Stored data entries

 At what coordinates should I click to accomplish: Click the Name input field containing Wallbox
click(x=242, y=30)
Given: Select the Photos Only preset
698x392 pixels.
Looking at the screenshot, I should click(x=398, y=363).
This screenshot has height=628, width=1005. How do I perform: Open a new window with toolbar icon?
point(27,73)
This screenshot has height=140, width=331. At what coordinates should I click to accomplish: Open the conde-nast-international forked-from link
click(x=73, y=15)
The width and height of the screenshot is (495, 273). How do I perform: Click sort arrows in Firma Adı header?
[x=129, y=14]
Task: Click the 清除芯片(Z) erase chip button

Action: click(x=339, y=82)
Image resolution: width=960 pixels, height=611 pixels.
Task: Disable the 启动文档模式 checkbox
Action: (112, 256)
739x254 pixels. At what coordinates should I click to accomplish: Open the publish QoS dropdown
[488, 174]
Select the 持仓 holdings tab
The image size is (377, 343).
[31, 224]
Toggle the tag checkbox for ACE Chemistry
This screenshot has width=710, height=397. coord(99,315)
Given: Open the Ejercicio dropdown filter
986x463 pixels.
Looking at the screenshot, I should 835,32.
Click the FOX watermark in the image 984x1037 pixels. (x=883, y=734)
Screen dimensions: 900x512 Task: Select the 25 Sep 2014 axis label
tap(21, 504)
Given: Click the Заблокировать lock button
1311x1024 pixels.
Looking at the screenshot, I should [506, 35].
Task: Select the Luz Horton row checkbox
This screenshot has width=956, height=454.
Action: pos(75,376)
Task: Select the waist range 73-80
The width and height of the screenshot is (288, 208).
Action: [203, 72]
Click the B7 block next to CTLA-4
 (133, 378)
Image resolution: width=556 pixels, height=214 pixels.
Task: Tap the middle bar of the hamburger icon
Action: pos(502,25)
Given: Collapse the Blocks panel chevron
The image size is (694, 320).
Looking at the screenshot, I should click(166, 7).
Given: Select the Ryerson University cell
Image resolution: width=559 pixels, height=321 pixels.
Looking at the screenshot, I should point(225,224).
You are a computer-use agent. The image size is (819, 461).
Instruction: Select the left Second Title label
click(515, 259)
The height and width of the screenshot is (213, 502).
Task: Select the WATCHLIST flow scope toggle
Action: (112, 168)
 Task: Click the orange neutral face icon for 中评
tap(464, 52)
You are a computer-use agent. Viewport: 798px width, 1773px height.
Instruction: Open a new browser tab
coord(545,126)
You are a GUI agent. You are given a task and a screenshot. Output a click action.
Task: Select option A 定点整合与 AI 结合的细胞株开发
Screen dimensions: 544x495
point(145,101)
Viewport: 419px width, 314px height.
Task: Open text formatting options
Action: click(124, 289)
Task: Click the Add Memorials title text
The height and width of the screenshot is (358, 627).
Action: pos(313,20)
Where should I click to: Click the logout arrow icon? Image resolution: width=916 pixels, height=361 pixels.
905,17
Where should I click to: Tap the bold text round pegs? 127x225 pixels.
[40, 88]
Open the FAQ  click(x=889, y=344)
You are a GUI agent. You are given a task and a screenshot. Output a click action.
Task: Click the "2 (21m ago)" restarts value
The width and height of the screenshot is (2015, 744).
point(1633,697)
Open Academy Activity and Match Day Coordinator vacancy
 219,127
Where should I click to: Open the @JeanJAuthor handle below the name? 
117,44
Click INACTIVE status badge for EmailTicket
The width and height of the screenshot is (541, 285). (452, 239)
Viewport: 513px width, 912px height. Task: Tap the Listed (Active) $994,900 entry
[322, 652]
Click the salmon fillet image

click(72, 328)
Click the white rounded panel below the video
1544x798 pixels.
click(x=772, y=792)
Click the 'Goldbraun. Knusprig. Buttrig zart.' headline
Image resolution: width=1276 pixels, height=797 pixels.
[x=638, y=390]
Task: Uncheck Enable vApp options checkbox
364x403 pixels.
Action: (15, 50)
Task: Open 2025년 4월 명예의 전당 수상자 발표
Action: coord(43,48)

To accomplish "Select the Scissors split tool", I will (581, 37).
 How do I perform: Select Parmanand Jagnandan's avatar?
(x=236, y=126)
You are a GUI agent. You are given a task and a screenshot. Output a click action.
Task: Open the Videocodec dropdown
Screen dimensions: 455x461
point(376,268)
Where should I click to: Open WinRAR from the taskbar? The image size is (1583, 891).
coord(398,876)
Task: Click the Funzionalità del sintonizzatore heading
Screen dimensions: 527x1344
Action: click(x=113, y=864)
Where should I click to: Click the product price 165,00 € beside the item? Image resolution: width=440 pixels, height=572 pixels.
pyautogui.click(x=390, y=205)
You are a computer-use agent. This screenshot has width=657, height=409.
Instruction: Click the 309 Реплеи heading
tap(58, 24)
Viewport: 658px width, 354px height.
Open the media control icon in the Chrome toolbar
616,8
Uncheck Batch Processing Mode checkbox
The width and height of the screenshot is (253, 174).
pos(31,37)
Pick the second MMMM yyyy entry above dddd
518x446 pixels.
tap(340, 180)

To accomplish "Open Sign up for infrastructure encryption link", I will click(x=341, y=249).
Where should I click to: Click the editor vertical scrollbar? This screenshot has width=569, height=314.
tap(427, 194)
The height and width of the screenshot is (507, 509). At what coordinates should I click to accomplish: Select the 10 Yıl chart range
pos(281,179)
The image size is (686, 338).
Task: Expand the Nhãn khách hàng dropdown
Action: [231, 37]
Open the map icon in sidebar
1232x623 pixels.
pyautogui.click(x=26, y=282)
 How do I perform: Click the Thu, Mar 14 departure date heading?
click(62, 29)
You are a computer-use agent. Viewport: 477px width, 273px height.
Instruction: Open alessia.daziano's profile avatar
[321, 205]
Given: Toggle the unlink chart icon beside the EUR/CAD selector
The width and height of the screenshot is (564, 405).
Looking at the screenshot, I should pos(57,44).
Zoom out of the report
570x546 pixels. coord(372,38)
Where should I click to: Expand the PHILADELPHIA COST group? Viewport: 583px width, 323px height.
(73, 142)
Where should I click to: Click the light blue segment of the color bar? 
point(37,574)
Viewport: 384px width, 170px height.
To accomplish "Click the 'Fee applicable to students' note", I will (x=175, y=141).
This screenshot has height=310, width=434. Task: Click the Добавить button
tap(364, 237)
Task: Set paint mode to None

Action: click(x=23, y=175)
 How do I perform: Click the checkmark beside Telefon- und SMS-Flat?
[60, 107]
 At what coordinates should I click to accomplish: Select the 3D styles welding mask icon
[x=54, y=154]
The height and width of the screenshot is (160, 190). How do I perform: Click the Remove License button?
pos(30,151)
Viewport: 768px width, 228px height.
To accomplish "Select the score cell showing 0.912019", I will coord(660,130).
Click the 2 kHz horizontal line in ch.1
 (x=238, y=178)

● Your objective
Each line of the records with the word "will" in it is to be copied.

● Your response
To accomplish "Select the Scissors split tool", I will (581, 37).
To accomplish "Open Sign up for infrastructure encryption link", I will click(x=341, y=249).
To accomplish "Click the 'Fee applicable to students' note", I will (x=175, y=141).
To accomplish "Select the score cell showing 0.912019", I will coord(660,130).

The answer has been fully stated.